In a headwind, the resistance is at least predictable. You lean into it and it stays where it is. In a downwind run, the energy is variable but eventually useful. A run arrives, the boat accelerates, and for a few seconds the work pays a dividend. Crosswind paddling offers neither of these. The lateral pressure simply exists, continuously, without either helping or fighting directly. There is no rhythm to exploit, no moment where the force temporarily works in your favor. It suggests that left is the better direction while you insist on going right, and the negotiation runs for the full length of the leg.

The exhaustion from a long crosswind leg is difficult to explain to someone who hasn’t experienced it. The pace doesn’t look fast. The water is not particularly rough. There are no obvious climbs or surfs. What there is, over and over, is the cost of correction. Each one is small.
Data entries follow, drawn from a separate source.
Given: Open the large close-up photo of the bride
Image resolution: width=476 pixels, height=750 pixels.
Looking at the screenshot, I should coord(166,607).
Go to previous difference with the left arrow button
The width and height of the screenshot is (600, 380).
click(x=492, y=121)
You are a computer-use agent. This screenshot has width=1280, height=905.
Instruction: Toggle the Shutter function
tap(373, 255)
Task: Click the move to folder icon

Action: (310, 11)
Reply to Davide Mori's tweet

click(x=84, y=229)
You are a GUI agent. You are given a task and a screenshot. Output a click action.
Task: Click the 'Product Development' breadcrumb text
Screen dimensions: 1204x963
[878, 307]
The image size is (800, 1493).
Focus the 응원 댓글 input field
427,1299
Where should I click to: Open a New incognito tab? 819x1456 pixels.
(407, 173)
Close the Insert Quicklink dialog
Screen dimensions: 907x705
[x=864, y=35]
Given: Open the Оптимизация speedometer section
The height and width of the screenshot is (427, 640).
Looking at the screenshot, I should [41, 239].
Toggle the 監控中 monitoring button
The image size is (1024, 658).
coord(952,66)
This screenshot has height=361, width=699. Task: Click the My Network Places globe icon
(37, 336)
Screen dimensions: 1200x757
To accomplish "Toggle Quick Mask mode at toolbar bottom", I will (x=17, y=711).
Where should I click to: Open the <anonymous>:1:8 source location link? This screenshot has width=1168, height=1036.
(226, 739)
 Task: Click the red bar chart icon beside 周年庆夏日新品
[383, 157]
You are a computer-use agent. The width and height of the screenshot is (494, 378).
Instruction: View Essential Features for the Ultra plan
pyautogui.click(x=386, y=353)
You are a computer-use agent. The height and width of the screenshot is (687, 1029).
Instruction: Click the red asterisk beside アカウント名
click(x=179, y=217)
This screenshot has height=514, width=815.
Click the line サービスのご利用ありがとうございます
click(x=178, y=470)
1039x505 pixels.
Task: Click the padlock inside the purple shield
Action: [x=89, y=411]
The paddle’s brief extra load on the upwind side, the half-second where the rudder catches and the boat re-aligns, the micro-brace when a small chop catches the hull slightly sideways. None of these are dramatic. They accumulate without adding up to any single noticeable moment.

Overcorrection compounds the problem. A paddler who fights the drift too aggressively makes the boat swing past center, then corrects back, then past again. The line from above would look like a slow sine wave rather than a straight track. The extra distance is not the main cost; the constant bracing and redirecting is. The body is managing a lateral argument at the same time it is trying to move forward, and those two tasks share a limited budget.

Experienced paddlers in crosswind conditions settle into something that looks like tolerance. The correction comes earlier, when the drift is small, which means it costs less. The rudder is used in brief, quiet interventions rather than sustained steering. The upwind side gets marginally more load without the blade being jammed down hard. The goal is not to eliminate the drift but to keep it in a range where the corrections stay cheap.

Even so, the argument doesn’t end. It runs from the first stroke to the mark, at whatever price the conditions set. The paddler who does best in crosswind racing is not the one who solves the problem. It is the one who finds a way to pay less per repetition, across every repetition, for the full length of the leg.